Et le patron est sous la pression de ses actionnaires pour clarifier sa stratégie. Ford s’est vu dépasser par Tesla en termes de capitalisation boursière en avril, alors que le spécialiste californien des véhicules électriques produit à peine 100 000 voitures par an, contre des millions au groupe automobile. Avec cette cure d’austérité, Ford aurait l’espoir d’économiser quelque 3 milliards de dollars dès cette année.

« Tout ceci est pure spéculation, indique-t-on officiellement chez Ford. Nous n’avons pas encore annoncé de mesures d’économie concernant les salariés. Nous restons concentrés sur trois priorités stratégiques qui vont créer de la valeur et générer une croissance des bénéfices : améliorer la rentabilité de notre cœur d’activité, transformer les activités sous-performantes et investir rapidement mais prudemment dans les nouveaux business. (…) Réduire les coûts et devenir aussi leste et efficace que possible font partie de ce travail ».

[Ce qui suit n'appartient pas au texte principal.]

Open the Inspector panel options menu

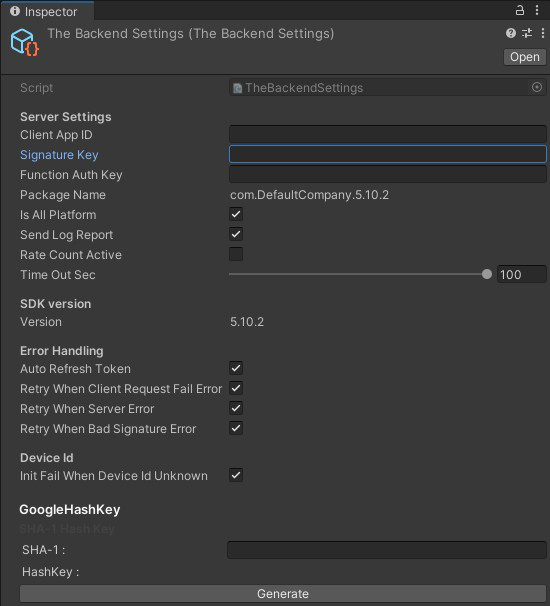click(537, 10)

Il est peu probable que cela suffise pour empêcher l’angoisse de monter d’un cran parmi les 200 000 salariés du groupe dans le monde. Et singulièrement en France. Les 1 000 salariés du seul gros site industriel de Ford, implanté à Blanquefort (Gironde) dans la banlieue bordelaise, étaient déjà un peu inquiets au sujet de la pérennité de l’activité de l’usine qui produit des boîtes de vitesse pour le marché européen.

« Les profits sont là 10 milliards d’euros en 2016 et ce sont toujours les mêmes discours de réduction des coûts, dit Philippe Poutou, ex-candidat à l’élection présidentielle et délégué CGT de Ford Blanquefort. On savait notre usine menacée… Le danger devient encore plus grand avec cette annonce. » Des salariés de Ford (qui emploie plus de 1 300 personnes en France) avaient déjà manifesté en janvier et février pour la pérennité de l’activité à Blanquefort. D’autres actions sont d’ores et déjà prévues en juin.